- [Your assignment]: From the listing below, reproduce exactly the lines starting with the one with "This screenshot has width=1055, height=600." and going on through the one with "Viewport: 1024px width, 453px", both ends kept. No picture is copied.

Top of Provided data

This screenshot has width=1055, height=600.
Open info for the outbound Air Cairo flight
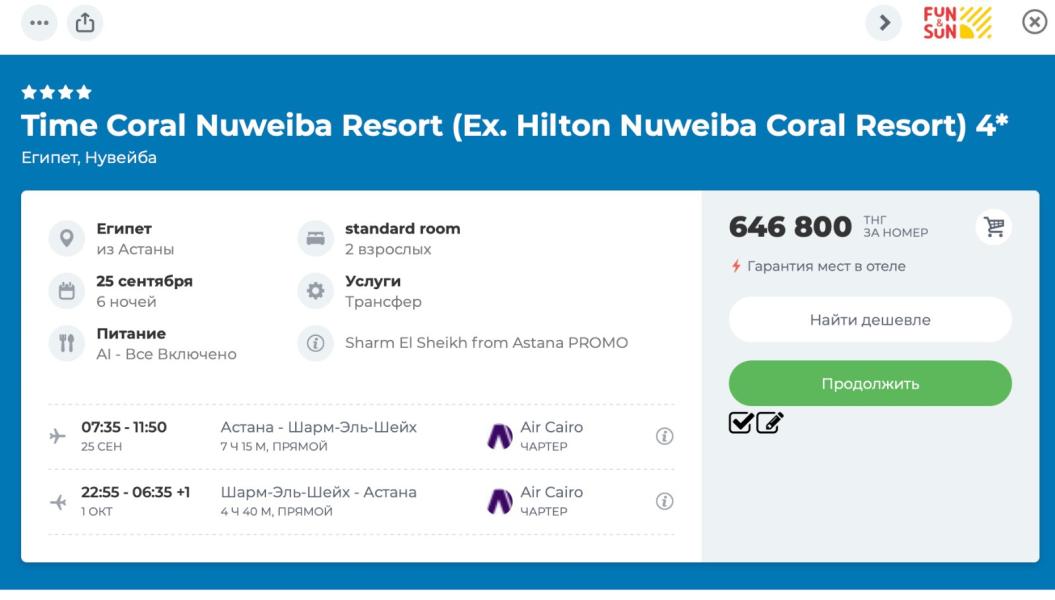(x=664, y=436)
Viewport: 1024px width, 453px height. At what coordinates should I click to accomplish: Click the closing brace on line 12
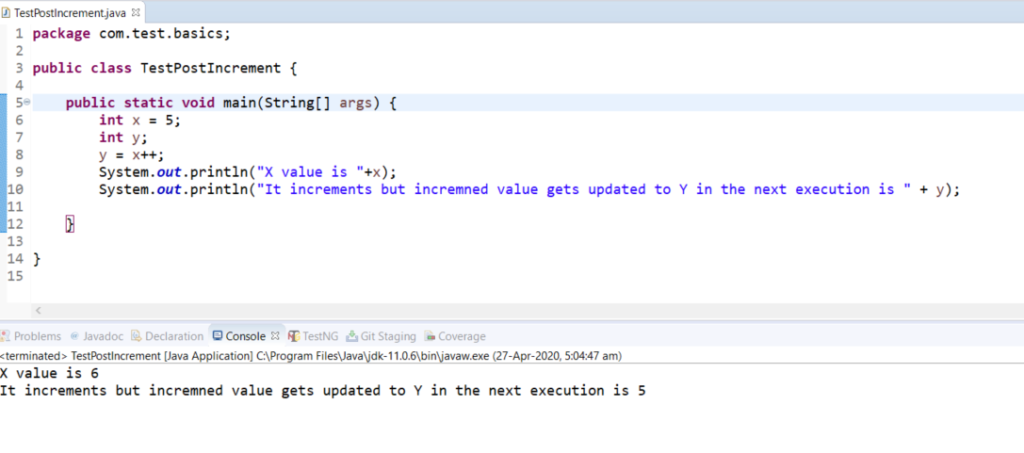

Bottom of Provided data
Top of Provided data

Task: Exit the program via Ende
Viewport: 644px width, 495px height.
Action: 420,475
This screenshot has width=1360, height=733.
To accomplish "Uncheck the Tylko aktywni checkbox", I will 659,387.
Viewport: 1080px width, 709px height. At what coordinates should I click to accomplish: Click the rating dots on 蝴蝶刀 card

Bottom of Provided data

- [Solution for this task]:
This screenshot has width=1055, height=600.
Open info for the outbound Air Cairo flight
(x=664, y=436)
Viewport: 1024px width, 453px height. At what coordinates should I click to accomplish: Click the closing brace on line 12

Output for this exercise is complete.